Rewrite the entries from the line containing "I will pos(248,203)." through the line containing "pos(30,741)", swapping "screenshot" for "screen image" and leaving all else unchanged.

● ● ● ● ● ● ●

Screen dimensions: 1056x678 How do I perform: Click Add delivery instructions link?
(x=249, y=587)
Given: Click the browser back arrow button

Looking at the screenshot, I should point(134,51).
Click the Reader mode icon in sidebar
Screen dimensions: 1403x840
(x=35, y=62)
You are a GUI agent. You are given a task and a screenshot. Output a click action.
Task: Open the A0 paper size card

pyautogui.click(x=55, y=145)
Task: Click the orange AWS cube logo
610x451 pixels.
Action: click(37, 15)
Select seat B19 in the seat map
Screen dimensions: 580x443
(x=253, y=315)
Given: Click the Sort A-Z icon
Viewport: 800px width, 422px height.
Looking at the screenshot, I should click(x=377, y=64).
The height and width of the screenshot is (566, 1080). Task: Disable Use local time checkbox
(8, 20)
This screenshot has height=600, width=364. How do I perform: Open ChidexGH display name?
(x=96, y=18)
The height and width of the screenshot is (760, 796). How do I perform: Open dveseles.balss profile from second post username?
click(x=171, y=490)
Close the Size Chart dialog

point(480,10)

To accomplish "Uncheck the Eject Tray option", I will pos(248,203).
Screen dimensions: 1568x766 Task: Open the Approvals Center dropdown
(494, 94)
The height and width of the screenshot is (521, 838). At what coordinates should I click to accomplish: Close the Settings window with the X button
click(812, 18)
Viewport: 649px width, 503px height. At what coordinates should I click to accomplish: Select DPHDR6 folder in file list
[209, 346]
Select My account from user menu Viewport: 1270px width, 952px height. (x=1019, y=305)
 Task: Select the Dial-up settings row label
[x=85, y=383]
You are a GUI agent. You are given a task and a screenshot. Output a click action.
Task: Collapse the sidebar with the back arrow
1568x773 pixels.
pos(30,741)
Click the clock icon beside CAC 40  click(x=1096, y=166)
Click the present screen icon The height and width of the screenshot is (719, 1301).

● ● ● ● ● ● ●

- [PROBLEM SOLUTION]:
To accomplish "Uncheck the Eject Tray option", I will pos(248,203).
Screen dimensions: 1568x766 Task: Open the Approvals Center dropdown
(494, 94)
The height and width of the screen image is (521, 838). At what coordinates should I click to accomplish: Close the Settings window with the X button
click(812, 18)
Viewport: 649px width, 503px height. At what coordinates should I click to accomplish: Select DPHDR6 folder in file list
[209, 346]
Select My account from user menu Viewport: 1270px width, 952px height. (x=1019, y=305)
 Task: Select the Dial-up settings row label
[x=85, y=383]
You are a GUI agent. You are given a task and a screen image. Output a click action.
Task: Collapse the sidebar with the back arrow
1568x773 pixels.
pos(30,741)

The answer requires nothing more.